WHAT IS REQUIRED
Retype all of the data. Every line must match exactly.

-------------------------

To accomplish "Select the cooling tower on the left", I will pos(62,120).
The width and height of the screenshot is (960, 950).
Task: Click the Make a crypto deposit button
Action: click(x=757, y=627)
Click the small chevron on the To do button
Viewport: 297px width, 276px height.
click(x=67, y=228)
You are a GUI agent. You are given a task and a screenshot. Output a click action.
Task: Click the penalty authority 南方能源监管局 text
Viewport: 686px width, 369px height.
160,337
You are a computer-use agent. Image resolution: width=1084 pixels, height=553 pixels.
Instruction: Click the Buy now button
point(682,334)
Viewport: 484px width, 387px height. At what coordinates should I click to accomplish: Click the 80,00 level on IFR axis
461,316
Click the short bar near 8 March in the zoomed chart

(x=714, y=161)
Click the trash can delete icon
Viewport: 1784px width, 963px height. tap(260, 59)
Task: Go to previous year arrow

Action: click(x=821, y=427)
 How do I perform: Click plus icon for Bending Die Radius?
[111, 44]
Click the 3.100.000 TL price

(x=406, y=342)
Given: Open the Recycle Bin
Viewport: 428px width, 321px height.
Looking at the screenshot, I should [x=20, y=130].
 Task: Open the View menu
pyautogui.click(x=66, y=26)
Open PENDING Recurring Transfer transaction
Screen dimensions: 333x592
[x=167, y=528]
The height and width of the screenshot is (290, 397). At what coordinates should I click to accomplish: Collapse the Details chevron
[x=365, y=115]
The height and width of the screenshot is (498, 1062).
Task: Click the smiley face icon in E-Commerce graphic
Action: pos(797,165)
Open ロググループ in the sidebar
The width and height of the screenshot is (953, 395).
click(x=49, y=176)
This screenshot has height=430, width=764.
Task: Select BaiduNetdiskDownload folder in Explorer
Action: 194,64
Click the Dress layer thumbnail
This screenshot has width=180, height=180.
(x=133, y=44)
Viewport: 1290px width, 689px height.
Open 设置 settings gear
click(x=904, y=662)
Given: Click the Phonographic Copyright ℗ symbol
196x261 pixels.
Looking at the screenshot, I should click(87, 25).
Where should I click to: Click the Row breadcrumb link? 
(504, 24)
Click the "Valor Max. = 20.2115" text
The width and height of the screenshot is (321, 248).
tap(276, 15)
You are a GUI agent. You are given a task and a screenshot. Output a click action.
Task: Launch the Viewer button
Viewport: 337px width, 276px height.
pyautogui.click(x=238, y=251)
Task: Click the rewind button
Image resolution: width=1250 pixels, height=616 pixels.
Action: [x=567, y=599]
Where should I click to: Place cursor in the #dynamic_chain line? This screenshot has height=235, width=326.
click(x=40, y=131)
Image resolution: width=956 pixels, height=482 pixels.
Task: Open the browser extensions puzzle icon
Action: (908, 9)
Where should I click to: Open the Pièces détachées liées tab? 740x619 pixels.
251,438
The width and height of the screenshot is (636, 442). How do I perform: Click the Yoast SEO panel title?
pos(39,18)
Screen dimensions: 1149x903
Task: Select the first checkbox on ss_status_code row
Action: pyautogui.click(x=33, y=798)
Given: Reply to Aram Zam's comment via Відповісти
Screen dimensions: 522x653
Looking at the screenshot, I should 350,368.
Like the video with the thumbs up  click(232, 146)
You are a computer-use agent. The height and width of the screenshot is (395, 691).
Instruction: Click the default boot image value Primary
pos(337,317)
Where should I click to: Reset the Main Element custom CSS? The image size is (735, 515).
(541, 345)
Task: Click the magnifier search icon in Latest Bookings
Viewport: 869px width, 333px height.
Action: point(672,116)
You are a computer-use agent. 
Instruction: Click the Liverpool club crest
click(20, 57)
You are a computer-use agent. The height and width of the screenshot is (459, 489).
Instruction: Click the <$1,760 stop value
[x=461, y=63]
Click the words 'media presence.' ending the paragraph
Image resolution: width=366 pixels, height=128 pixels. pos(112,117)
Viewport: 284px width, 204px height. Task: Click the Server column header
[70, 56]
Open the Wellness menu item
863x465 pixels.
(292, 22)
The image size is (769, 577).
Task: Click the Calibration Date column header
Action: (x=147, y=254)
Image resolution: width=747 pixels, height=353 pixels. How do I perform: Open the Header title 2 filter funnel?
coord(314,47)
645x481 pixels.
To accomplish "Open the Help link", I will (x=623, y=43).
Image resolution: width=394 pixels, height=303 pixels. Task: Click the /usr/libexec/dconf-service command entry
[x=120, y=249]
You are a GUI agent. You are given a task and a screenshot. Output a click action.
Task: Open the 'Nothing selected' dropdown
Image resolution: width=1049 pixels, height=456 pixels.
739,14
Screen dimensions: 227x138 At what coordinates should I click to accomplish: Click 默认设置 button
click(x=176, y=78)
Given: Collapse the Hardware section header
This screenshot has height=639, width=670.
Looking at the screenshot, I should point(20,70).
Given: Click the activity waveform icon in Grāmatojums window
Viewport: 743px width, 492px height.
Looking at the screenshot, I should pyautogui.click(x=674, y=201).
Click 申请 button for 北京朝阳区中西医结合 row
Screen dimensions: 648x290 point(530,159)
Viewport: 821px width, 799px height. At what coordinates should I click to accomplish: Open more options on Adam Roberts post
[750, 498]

-------------------------

ANSWER AREA
To accomplish "Select the cooling tower on the left", I will pos(62,120).
The width and height of the screenshot is (960, 950).
Task: Click the Make a crypto deposit button
Action: click(x=757, y=627)
Click the small chevron on the To do button
Viewport: 297px width, 276px height.
click(x=67, y=228)
You are a GUI agent. You are given a task and a screenshot. Output a click action.
Task: Click the penalty authority 南方能源监管局 text
Viewport: 686px width, 369px height.
160,337
You are a computer-use agent. Image resolution: width=1084 pixels, height=553 pixels.
Instruction: Click the Buy now button
point(682,334)
Viewport: 484px width, 387px height. At what coordinates should I click to accomplish: Click the 80,00 level on IFR axis
461,316
Click the short bar near 8 March in the zoomed chart

(x=714, y=161)
Click the trash can delete icon
Viewport: 1784px width, 963px height. tap(260, 59)
Task: Go to previous year arrow

Action: click(x=821, y=427)
 How do I perform: Click plus icon for Bending Die Radius?
[111, 44]
Click the 3.100.000 TL price

(x=406, y=342)
Given: Open the Recycle Bin
Viewport: 428px width, 321px height.
Looking at the screenshot, I should [x=20, y=130].
 Task: Open the View menu
pyautogui.click(x=66, y=26)
Open PENDING Recurring Transfer transaction
Screen dimensions: 333x592
[x=167, y=528]
The height and width of the screenshot is (290, 397). At what coordinates should I click to accomplish: Collapse the Details chevron
[x=365, y=115]
The height and width of the screenshot is (498, 1062).
Task: Click the smiley face icon in E-Commerce graphic
Action: pos(797,165)
Open ロググループ in the sidebar
The width and height of the screenshot is (953, 395).
click(x=49, y=176)
This screenshot has height=430, width=764.
Task: Select BaiduNetdiskDownload folder in Explorer
Action: 194,64
Click the Dress layer thumbnail
This screenshot has width=180, height=180.
(x=133, y=44)
Viewport: 1290px width, 689px height.
Open 设置 settings gear
click(x=904, y=662)
Given: Click the Phonographic Copyright ℗ symbol
196x261 pixels.
Looking at the screenshot, I should click(87, 25).
Where should I click to: Click the Row breadcrumb link? 
(504, 24)
Click the "Valor Max. = 20.2115" text
The width and height of the screenshot is (321, 248).
tap(276, 15)
You are a GUI agent. You are given a task and a screenshot. Output a click action.
Task: Launch the Viewer button
Viewport: 337px width, 276px height.
pyautogui.click(x=238, y=251)
Task: Click the rewind button
Image resolution: width=1250 pixels, height=616 pixels.
Action: [x=567, y=599]
Where should I click to: Place cursor in the #dynamic_chain line? This screenshot has height=235, width=326.
click(x=40, y=131)
Image resolution: width=956 pixels, height=482 pixels.
Task: Open the browser extensions puzzle icon
Action: (908, 9)
Where should I click to: Open the Pièces détachées liées tab? 740x619 pixels.
251,438
The width and height of the screenshot is (636, 442). How do I perform: Click the Yoast SEO panel title?
pos(39,18)
Screen dimensions: 1149x903
Task: Select the first checkbox on ss_status_code row
Action: pyautogui.click(x=33, y=798)
Given: Reply to Aram Zam's comment via Відповісти
Screen dimensions: 522x653
Looking at the screenshot, I should 350,368.
Like the video with the thumbs up  click(232, 146)
You are a computer-use agent. The height and width of the screenshot is (395, 691).
Instruction: Click the default boot image value Primary
pos(337,317)
Where should I click to: Reset the Main Element custom CSS? The image size is (735, 515).
(541, 345)
Task: Click the magnifier search icon in Latest Bookings
Viewport: 869px width, 333px height.
Action: point(672,116)
You are a computer-use agent. 
Instruction: Click the Liverpool club crest
click(20, 57)
You are a computer-use agent. The height and width of the screenshot is (459, 489).
Instruction: Click the <$1,760 stop value
[x=461, y=63]
Click the words 'media presence.' ending the paragraph
Image resolution: width=366 pixels, height=128 pixels. pos(112,117)
Viewport: 284px width, 204px height. Task: Click the Server column header
[70, 56]
Open the Wellness menu item
863x465 pixels.
(292, 22)
The image size is (769, 577).
Task: Click the Calibration Date column header
Action: (x=147, y=254)
Image resolution: width=747 pixels, height=353 pixels. How do I perform: Open the Header title 2 filter funnel?
coord(314,47)
645x481 pixels.
To accomplish "Open the Help link", I will (x=623, y=43).
Image resolution: width=394 pixels, height=303 pixels. Task: Click the /usr/libexec/dconf-service command entry
[x=120, y=249]
You are a GUI agent. You are given a task and a screenshot. Output a click action.
Task: Open the 'Nothing selected' dropdown
Image resolution: width=1049 pixels, height=456 pixels.
739,14
Screen dimensions: 227x138 At what coordinates should I click to accomplish: Click 默认设置 button
click(x=176, y=78)
Given: Collapse the Hardware section header
This screenshot has height=639, width=670.
Looking at the screenshot, I should point(20,70).
Given: Click the activity waveform icon in Grāmatojums window
Viewport: 743px width, 492px height.
Looking at the screenshot, I should pyautogui.click(x=674, y=201).
Click 申请 button for 北京朝阳区中西医结合 row
Screen dimensions: 648x290 point(530,159)
Viewport: 821px width, 799px height. At what coordinates should I click to accomplish: Open more options on Adam Roberts post
[750, 498]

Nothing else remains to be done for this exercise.